I was then transferred to the operating room and asked if I was ready for a nap. A gas mask was placed over my mouth and nose and that was all I remember until waking up in the recovery room. After a short stay in the recovery room, I was transferred into my own room – the hospital insisted that I stay overnight because I had no one to take me home after surgery. I had assumed that, since this was outpatient surgery, I could walk home or ride the bus. It now appears that I grossly underestimated the effect that general anesthesia can have on a person, I was still groggy and in a lot of pain for several hours after surgery.

It seems that I have picked up a new package.

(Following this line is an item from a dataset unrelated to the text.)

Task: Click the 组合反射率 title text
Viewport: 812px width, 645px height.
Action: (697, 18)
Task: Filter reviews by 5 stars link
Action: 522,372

Upon arrival in the recovery room, I was given a new backpack that contained all of the equipment and items necessary to operate and maintain a cochlear implant. This new backpack came directly from the Cochlear company and has their logo embroidered on the back.

The overnight stay in the hospital was enjoyable. The medical professionals who cared for me were friendly, caring people and time seemed to pass more quickly than I expected. The hospital food was great, it tasted like it was prepared in a restaurant rather than a hospital kitchen. I don’t think I would have made it without this awesome team of medical professionals. This hospital is amazing!

I’m safe at home now and am surprised to find that there is little pain and swelling behind my right ear. The headaches can be harsh, though, so remember to keep taking all prescribed medication.

Next week: cochlear implant activation, testing and programming. Stay tuned!


November 15, 2017

Today is the day! Today is the day that my cochlear implant gets activated. I have been deaf for 25 years and I didn’t know what to expect when my brain tried to process sound again. Hopefully, it wouldn’t be too overwhelming.

I arrived at the Audiology department and met with my interpreter. After a short wait I was greeted by a nurse and led to an examination room. The surgeon arrived and removed the Dermabond that covered the incision site – this hospital used Dermabond instead of sutures to close the incision site. The surgeon examined me and we discussed my experiences during the last week; there were no issues but I did notice that the tinnitus in my implanted ear has been drastically reduced! I was then led to the audiology department to begin CI activation.

The Audiologist unpacked and inventoried all of my equipment and then connected my sound processor to a computer to begin activation. We began with a series of beeps to determine volume comfort and then moved on to speech recognition. Everything sounded, for lack of a better term, robotic – which is apparently normal for this type of device. The Audiologist told me that the sound would become more normal over time as my brain gets used to processing the higher frequencies that I will be hearing from now on.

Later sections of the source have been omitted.